» **Problem to solve**
Put every line of the entries below into a JSON list of strings, one string per line, leaving out blank lines.
=-=-=-=-=
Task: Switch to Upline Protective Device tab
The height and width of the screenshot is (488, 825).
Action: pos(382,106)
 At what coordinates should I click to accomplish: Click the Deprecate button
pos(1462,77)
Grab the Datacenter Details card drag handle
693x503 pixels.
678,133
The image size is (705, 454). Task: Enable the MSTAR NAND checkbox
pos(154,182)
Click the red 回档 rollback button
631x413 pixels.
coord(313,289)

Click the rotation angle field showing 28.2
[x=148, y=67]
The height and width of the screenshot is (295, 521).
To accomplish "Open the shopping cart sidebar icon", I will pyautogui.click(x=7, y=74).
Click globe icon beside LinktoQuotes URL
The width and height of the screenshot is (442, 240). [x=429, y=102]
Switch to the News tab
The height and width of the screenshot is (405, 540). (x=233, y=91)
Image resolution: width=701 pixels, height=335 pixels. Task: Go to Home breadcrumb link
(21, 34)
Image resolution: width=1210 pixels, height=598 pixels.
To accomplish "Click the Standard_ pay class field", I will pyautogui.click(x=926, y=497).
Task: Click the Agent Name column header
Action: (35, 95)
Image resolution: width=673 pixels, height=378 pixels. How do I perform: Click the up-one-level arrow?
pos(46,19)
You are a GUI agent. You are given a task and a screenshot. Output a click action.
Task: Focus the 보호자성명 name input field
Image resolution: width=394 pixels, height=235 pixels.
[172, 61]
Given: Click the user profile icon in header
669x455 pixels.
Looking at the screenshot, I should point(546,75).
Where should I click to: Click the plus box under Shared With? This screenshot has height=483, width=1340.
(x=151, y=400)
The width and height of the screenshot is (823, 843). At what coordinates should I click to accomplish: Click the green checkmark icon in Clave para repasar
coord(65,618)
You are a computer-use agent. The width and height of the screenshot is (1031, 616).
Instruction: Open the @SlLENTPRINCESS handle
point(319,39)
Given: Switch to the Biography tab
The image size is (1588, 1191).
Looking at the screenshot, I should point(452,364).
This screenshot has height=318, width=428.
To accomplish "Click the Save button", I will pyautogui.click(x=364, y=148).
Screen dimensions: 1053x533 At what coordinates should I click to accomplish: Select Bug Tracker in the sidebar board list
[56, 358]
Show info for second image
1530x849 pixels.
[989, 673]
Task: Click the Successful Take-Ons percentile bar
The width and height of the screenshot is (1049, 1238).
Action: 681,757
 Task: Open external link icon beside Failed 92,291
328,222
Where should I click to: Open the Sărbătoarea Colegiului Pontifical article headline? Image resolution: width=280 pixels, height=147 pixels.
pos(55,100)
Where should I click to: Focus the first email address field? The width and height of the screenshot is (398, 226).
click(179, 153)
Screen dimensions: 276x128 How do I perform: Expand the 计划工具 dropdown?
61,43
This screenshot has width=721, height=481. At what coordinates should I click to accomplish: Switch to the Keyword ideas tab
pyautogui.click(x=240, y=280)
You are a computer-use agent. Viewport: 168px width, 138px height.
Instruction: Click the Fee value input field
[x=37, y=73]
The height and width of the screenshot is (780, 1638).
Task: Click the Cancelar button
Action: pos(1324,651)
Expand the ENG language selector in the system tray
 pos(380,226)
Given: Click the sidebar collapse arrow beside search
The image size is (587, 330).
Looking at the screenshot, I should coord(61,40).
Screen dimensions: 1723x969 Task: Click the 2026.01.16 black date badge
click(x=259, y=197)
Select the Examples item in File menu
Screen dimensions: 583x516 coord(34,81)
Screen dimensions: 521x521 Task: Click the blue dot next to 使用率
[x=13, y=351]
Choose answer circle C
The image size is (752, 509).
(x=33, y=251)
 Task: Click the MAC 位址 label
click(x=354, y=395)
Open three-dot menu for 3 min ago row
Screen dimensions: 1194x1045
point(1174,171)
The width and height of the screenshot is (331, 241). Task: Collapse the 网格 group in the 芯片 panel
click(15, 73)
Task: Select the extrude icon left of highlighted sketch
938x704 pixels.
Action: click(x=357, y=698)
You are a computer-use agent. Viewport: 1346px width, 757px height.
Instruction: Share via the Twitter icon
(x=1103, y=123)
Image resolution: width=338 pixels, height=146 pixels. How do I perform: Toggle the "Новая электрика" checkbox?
=-=-=-=-=
» **Reply**
[
  "Task: Switch to Upline Protective Device tab",
  "The height and width of the screenshot is (488, 825).",
  "Action: pos(382,106)",
  " At what coordinates should I click to accomplish: Click the Deprecate button",
  "pos(1462,77)",
  "Grab the Datacenter Details card drag handle",
  "693x503 pixels.",
  "678,133",
  "The image size is (705, 454). Task: Enable the MSTAR NAND checkbox",
  "pos(154,182)",
  "Click the red 回档 rollback button",
  "631x413 pixels.",
  "coord(313,289)",
  "Click the rotation angle field showing 28.2",
  "[x=148, y=67]",
  "The height and width of the screenshot is (295, 521).",
  "To accomplish \"Open the shopping cart sidebar icon\", I will pyautogui.click(x=7, y=74).",
  "Click globe icon beside LinktoQuotes URL",
  "The width and height of the screenshot is (442, 240). [x=429, y=102]",
  "Switch to the News tab",
  "The height and width of the screenshot is (405, 540). (x=233, y=91)",
  "Image resolution: width=701 pixels, height=335 pixels. Task: Go to Home breadcrumb link",
  "(21, 34)",
  "Image resolution: width=1210 pixels, height=598 pixels.",
  "To accomplish \"Click the Standard_ pay class field\", I will pyautogui.click(x=926, y=497).",
  "Task: Click the Agent Name column header",
  "Action: (35, 95)",
  "Image resolution: width=673 pixels, height=378 pixels. How do I perform: Click the up-one-level arrow?",
  "pos(46,19)",
  "You are a GUI agent. You are given a task and a screenshot. Output a click action.",
  "Task: Focus the 보호자성명 name input field",
  "Image resolution: width=394 pixels, height=235 pixels.",
  "[172, 61]",
  "Given: Click the user profile icon in header",
  "669x455 pixels.",
  "Looking at the screenshot, I should point(546,75).",
  "Where should I click to: Click the plus box under Shared With? This screenshot has height=483, width=1340.",
  "(x=151, y=400)",
  "The width and height of the screenshot is (823, 843). At what coordinates should I click to accomplish: Click the green checkmark icon in Clave para repasar",
  "coord(65,618)",
  "You are a computer-use agent. The width and height of the screenshot is (1031, 616).",
  "Instruction: Open the @SlLENTPRINCESS handle",
  "point(319,39)",
  "Given: Switch to the Biography tab",
  "The image size is (1588, 1191).",
  "Looking at the screenshot, I should point(452,364).",
  "This screenshot has height=318, width=428.",
  "To accomplish \"Click the Save button\", I will pyautogui.click(x=364, y=148).",
  "Screen dimensions: 1053x533 At what coordinates should I click to accomplish: Select Bug Tracker in the sidebar board list",
  "[56, 358]",
  "Show info for second image",
  "1530x849 pixels.",
  "[989, 673]",
  "Task: Click the Successful Take-Ons percentile bar",
  "The width and height of the screenshot is (1049, 1238).",
  "Action: 681,757",
  " Task: Open external link icon beside Failed 92,291",
  "328,222",
  "Where should I click to: Open the Sărbătoarea Colegiului Pontifical article headline? Image resolution: width=280 pixels, height=147 pixels.",
  "pos(55,100)",
  "Where should I click to: Focus the first email address field? The width and height of the screenshot is (398, 226).",
  "click(179, 153)",
  "Screen dimensions: 276x128 How do I perform: Expand the 计划工具 dropdown?",
  "61,43",
  "This screenshot has width=721, height=481. At what coordinates should I click to accomplish: Switch to the Keyword ideas tab",
  "pyautogui.click(x=240, y=280)",
  "You are a computer-use agent. Viewport: 168px width, 138px height.",
  "Instruction: Click the Fee value input field",
  "[x=37, y=73]",
  "The height and width of the screenshot is (780, 1638).",
  "Task: Click the Cancelar button",
  "Action: pos(1324,651)",
  "Expand the ENG language selector in the system tray",
  " pos(380,226)",
  "Given: Click the sidebar collapse arrow beside search",
  "The image size is (587, 330).",
  "Looking at the screenshot, I should coord(61,40).",
  "Screen dimensions: 1723x969 Task: Click the 2026.01.16 black date badge",
  "click(x=259, y=197)",
  "Select the Examples item in File menu",
  "Screen dimensions: 583x516 coord(34,81)",
  "Screen dimensions: 521x521 Task: Click the blue dot next to 使用率",
  "[x=13, y=351]",
  "Choose answer circle C",
  "The image size is (752, 509).",
  "(x=33, y=251)",
  " Task: Click the MAC 位址 label",
  "click(x=354, y=395)",
  "Open three-dot menu for 3 min ago row",
  "Screen dimensions: 1194x1045",
  "point(1174,171)",
  "The width and height of the screenshot is (331, 241). Task: Collapse the 网格 group in the 芯片 panel",
  "click(15, 73)",
  "Task: Select the extrude icon left of highlighted sketch",
  "938x704 pixels.",
  "Action: click(x=357, y=698)",
  "You are a computer-use agent. Viewport: 1346px width, 757px height.",
  "Instruction: Share via the Twitter icon",
  "(x=1103, y=123)",
  "Image resolution: width=338 pixels, height=146 pixels. How do I perform: Toggle the \"Новая электрика\" checkbox?"
]